(EXTRACTED RECORDS begins)
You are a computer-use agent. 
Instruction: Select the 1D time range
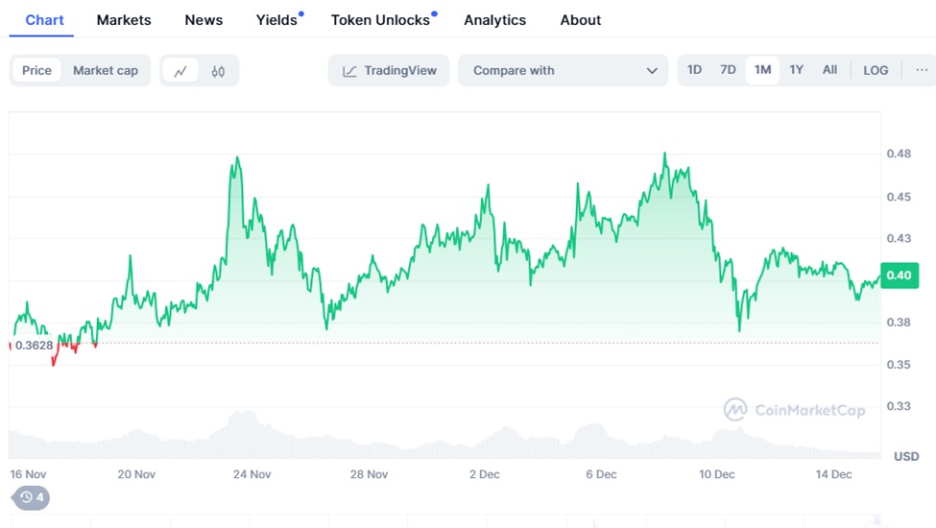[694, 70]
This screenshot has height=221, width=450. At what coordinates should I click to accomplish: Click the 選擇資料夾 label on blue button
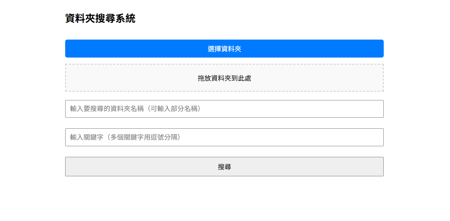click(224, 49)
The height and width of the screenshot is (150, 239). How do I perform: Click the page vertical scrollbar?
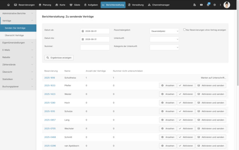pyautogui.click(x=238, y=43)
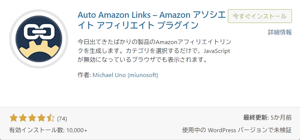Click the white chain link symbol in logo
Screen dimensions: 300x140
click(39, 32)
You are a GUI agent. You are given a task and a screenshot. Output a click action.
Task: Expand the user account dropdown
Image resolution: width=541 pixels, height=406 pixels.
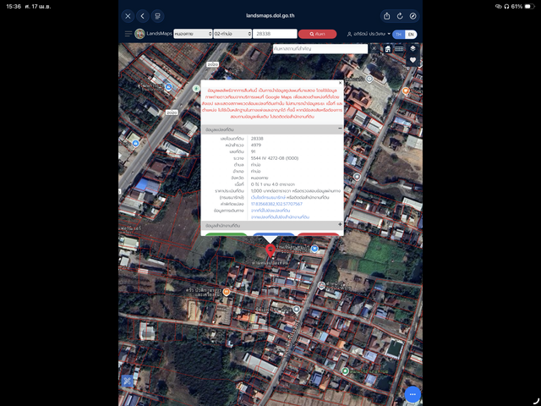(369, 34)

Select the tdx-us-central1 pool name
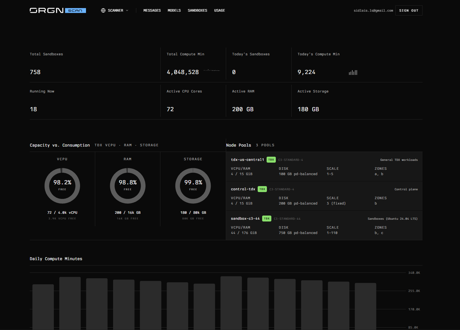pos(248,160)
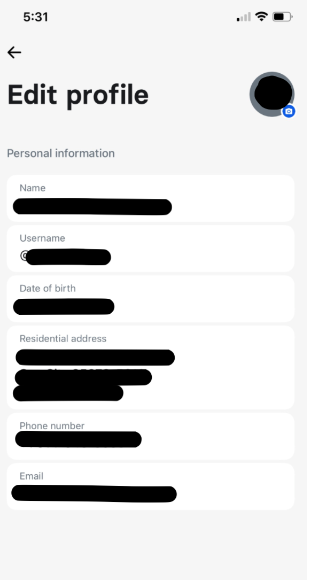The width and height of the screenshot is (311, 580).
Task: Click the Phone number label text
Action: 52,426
(EXTRACTED RECORDS ends)
- **WHAT YOU WILL DO**: Print the entries above exactly, taking out only the pictures.

- **SOLUTION TO THIS PROBLEM**:
You are a computer-use agent. 
Instruction: Select the 1D time range
[694, 70]
This screenshot has height=221, width=450. At what coordinates should I click to accomplish: Click the 選擇資料夾 label on blue button
click(224, 49)
The height and width of the screenshot is (150, 239). How do I perform: Click the page vertical scrollbar?
pyautogui.click(x=238, y=43)
Click the white chain link symbol in logo
Screen dimensions: 300x140
click(39, 32)
You are a GUI agent. You are given a task and a screenshot. Output a click action.
Task: Expand the user account dropdown
Image resolution: width=541 pixels, height=406 pixels.
(369, 34)

Select the tdx-us-central1 pool name
pos(248,160)
The width and height of the screenshot is (311, 580).
Task: Click the Phone number label text
Action: 52,426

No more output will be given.